22.3 Four variable plots

This the most complicated variant of the plot, retrieved from Neftel, et al, 2019. This makes use of four gene sets: x1, x2, y1 and y2. As a general, brief description, enrichment scores are computed for all 4 gene sets and the cells will locate in the resulting figure according to the list they are most enriched on, towards a given corner, following the scheme shown above.

This is achieved by assuming: - x1 and x2 are connected, so are y1 and y2. The first step will be to decide which the highest score out of x1-x2 and y1-y2, which will locate the cells either on the upper or lower half (Y axis). - Then, for the X axis, and depending on whether the score for the Y axis is positive or negative, the values will be computed as the log2 logarithm of the absolute of the difference in enrichment scores plus 1: log2(abs((x1 or y1) - (x2 or y2)) + 1).

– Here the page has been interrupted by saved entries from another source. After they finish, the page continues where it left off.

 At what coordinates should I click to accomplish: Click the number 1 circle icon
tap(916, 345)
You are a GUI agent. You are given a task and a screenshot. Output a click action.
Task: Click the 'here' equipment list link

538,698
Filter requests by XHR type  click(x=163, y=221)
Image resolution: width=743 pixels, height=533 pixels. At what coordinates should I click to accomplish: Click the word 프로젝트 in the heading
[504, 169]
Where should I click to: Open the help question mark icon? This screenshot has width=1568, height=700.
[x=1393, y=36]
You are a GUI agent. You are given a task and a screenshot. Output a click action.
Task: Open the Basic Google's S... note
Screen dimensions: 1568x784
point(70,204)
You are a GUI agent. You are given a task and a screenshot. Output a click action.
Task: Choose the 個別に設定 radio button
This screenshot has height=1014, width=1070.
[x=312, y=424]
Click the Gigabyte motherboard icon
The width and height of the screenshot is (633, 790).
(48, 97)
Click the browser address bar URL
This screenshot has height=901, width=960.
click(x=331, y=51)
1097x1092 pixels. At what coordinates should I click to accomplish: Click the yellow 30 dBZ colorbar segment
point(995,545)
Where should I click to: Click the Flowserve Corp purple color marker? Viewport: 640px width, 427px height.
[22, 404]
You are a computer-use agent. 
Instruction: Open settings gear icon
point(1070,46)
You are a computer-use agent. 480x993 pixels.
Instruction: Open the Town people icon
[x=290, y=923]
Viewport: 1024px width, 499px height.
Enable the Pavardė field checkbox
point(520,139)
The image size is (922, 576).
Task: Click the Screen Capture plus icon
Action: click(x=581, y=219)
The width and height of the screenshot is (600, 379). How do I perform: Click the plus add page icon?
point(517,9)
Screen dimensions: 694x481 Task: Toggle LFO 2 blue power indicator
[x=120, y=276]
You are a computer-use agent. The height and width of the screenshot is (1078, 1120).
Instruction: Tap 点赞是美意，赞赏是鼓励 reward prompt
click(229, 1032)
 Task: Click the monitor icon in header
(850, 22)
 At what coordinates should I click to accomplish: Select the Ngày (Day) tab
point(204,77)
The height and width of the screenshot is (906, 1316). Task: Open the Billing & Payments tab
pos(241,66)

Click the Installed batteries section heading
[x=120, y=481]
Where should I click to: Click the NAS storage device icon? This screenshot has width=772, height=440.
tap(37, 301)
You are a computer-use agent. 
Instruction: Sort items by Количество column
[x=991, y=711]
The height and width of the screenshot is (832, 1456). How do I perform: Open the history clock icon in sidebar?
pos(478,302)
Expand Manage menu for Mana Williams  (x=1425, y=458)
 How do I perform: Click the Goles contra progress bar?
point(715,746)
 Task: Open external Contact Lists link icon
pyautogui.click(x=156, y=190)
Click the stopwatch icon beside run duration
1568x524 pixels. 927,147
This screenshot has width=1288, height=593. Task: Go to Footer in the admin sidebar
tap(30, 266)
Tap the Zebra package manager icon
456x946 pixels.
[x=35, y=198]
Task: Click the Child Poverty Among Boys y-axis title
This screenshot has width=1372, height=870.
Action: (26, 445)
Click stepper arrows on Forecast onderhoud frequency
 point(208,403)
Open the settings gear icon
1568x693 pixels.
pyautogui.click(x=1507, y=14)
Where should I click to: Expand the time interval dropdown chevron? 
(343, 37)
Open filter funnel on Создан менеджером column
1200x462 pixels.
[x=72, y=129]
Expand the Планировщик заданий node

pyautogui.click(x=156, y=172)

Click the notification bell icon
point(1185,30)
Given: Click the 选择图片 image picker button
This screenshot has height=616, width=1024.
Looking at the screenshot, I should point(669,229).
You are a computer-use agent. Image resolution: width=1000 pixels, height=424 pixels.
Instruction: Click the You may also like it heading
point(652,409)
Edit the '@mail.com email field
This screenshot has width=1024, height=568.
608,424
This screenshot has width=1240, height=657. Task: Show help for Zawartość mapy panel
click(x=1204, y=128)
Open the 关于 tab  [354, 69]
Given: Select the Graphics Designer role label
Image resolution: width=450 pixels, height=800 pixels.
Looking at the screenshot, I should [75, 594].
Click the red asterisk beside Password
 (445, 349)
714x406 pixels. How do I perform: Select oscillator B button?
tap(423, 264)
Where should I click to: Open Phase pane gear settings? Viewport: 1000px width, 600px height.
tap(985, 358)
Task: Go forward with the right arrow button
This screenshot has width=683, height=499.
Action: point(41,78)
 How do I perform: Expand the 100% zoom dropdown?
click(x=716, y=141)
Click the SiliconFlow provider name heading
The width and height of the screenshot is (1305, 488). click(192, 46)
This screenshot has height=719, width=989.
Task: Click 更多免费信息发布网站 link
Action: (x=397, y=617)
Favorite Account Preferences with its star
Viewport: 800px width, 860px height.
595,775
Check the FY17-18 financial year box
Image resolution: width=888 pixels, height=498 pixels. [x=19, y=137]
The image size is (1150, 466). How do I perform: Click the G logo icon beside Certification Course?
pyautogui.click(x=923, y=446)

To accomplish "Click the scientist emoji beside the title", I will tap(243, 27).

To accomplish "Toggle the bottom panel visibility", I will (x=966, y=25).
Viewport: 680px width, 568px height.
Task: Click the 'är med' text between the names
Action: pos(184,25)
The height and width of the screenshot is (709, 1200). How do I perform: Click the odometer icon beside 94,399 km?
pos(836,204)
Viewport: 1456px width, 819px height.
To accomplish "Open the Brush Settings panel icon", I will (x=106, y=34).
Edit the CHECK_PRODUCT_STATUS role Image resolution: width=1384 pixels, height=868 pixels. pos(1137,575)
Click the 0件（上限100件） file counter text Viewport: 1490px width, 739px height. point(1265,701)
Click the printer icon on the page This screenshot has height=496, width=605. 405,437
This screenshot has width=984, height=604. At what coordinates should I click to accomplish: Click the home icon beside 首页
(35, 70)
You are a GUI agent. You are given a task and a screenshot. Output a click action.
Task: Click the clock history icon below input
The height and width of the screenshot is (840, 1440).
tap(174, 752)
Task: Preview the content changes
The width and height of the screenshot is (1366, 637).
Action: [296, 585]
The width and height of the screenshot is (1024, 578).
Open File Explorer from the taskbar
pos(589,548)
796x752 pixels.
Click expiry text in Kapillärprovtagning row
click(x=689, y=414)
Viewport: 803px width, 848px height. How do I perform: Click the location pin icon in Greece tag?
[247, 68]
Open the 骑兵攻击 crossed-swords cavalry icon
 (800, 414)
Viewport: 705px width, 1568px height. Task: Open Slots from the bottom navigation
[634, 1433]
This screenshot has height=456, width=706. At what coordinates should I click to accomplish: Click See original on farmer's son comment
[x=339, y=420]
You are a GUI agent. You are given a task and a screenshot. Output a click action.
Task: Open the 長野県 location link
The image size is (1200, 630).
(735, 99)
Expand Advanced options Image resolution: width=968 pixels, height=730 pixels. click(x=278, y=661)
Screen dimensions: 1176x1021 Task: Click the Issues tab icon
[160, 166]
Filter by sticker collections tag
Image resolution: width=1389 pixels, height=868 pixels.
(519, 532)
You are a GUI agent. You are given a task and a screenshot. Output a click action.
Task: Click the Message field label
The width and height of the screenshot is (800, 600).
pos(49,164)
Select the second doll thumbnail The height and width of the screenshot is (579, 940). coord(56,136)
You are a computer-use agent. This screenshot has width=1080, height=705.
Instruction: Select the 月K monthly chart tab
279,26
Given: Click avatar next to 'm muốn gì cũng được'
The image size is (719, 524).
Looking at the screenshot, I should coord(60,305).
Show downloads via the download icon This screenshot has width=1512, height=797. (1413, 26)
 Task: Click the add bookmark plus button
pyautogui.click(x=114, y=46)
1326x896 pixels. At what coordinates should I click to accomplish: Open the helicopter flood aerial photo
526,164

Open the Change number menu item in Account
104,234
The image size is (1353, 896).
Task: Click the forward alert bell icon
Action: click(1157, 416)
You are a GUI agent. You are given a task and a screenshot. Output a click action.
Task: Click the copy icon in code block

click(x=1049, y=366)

The resulting value will be positive or negative depending on whether the score for x1 or y1 is higher or lower than the score for x2 or y2.

p <- SCpubr::do_CellularStatesPlot(sample = sample,
                                   input_gene_list = gene_set,
                                   x1 = "A",
                                   y1 = "C",
                                   x2 = "B",
                                   y2 = "D")
p

Output using four lists of genes.

If enforce_symmetry is set to true, then the plot is completely squared.

p <- SCpubr::do_CellularStatesPlot(sample = sample,
                                   input_gene_list = gene_set,
                                   x1 = "A",
                                   y1 = "C",
                                   x2 = "B",
                                   y2 = "D",
                                   enforce_symmetry = TRUE)
p

Output using four lists of genes and enforcing symmetry.

22.4 Continuous features

In addition to all the above, one can also further query the resulting plot for any other feature that would be accepted in a regular SCpubr::do_FeaturePlot(). The plots are returned alongside the original one. This behavior is achieved by using plot_features = TRUE and providing the desired features to features parameter.

# Plot continuous features.
out <- SCpubr::do_CellularStatesPlot(sample = sample,
                                     input_gene_list = gene_set,
                                     x1 = "A",
                                     y1 = "C",
                                     x2 = "B",
                                     y2 = "D",
                                     plot_cell_borders = TRUE,
                                     enforce_symmetry = TRUE,
                                     plot_features = TRUE,
                                     features = c("PC_1", "nFeature_RNA"))
p <- out$main | out$PC_1 | out$nFeature_RNA
p

Query extra features as a FeaturePlot.

Furthermore, the original list of genes queried can be also plotted as enrichment scores. This can be achieved by plot_enrichment_scores = TRUE:

# Plot enrichment scores for the input gene lists.
out <- SCpubr::do_CellularStatesPlot(sample = sample,
                                     input_gene_list = gene_set,
                                     x1 = "A",
                                     y1 = "C",
                                     x2 = "B",
                                     y2 = "D",
                                     plot_cell_borders = TRUE,
                                     enforce_symmetry = TRUE,
                                     plot_enrichment_scores = TRUE)
layout <- "AABC
           AADE"
p <- patchwork::wrap_plots(A = out$main,
                           B = out$A,
                           C = out$B,
                           D = out$C,
                           E = out$D,
                           design = layout)
p

Plot enrichment scores for the list of genes as well.